_WHAT IS NEEDED_
Nothing but the lines from the one with "Familie (56, 2491)" down to the one with "Găsește un portofel" should be returned, exactly and with both ends included, from the material below.

BEGIN GIVEN ENTRIES

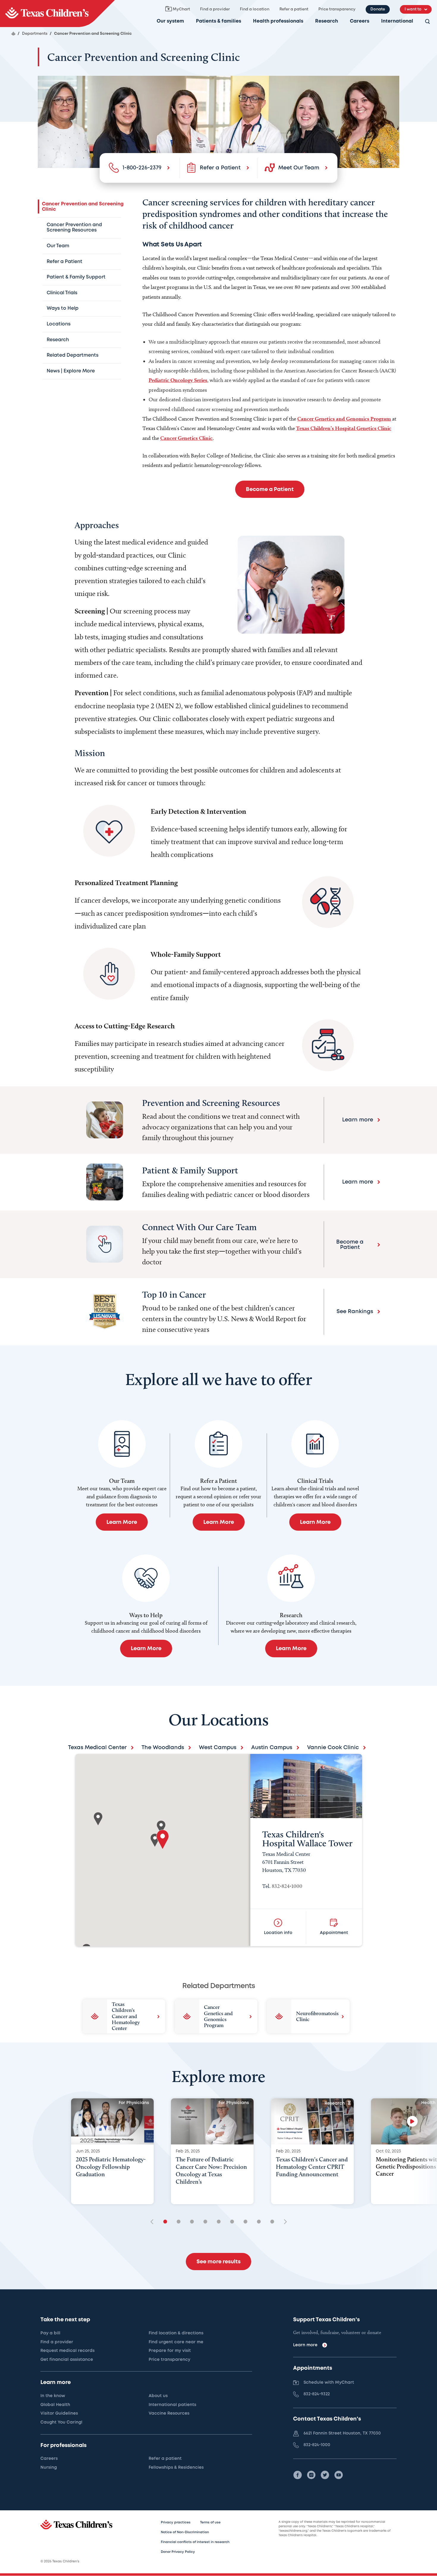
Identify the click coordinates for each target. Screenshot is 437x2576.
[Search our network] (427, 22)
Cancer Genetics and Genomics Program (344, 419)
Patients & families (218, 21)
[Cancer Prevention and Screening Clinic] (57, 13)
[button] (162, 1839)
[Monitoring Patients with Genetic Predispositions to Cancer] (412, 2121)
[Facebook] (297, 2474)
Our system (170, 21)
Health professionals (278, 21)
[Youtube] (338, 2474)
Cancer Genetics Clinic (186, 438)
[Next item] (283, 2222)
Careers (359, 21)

END GIVEN ENTRIES
BEGIN GIVEN ENTRIES

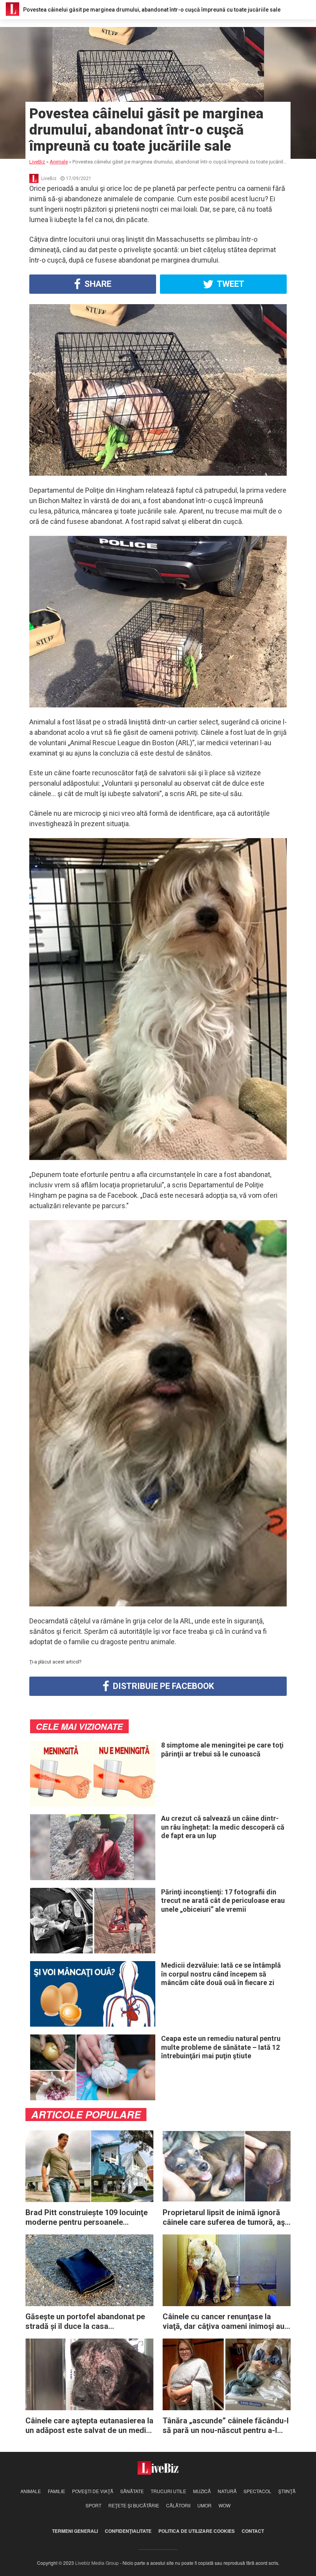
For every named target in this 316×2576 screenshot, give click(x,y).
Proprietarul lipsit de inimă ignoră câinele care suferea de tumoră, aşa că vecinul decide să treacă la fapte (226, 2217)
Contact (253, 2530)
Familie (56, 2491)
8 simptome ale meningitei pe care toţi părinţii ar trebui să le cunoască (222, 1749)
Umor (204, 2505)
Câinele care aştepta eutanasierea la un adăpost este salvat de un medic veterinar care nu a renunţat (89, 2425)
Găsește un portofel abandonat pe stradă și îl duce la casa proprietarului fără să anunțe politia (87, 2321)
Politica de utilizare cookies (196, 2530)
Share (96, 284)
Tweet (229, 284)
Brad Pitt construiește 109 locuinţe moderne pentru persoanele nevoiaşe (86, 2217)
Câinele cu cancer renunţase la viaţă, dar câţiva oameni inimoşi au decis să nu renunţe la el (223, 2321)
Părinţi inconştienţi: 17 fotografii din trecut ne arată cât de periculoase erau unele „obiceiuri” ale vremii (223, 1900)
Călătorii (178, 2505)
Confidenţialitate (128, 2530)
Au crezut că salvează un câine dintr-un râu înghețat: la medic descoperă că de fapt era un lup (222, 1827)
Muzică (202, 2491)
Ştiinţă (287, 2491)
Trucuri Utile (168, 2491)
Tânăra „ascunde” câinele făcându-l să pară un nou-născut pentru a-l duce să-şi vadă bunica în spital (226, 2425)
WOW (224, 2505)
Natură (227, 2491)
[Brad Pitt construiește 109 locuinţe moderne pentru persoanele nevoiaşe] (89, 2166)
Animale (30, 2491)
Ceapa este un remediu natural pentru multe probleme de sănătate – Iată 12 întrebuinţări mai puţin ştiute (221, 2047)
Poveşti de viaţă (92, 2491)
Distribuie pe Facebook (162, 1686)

END GIVEN ENTRIES

_TASK OUTPUT_
Familie (56, 2491)
8 simptome ale meningitei pe care toţi părinţii ar trebui să le cunoască (222, 1749)
Umor (204, 2505)
Câinele care aştepta eutanasierea la un adăpost este salvat de un medic veterinar care nu a renunţat (89, 2425)
Găsește un portofel abandonat pe stradă și îl duce la casa proprietarului fără să anunțe politia (87, 2321)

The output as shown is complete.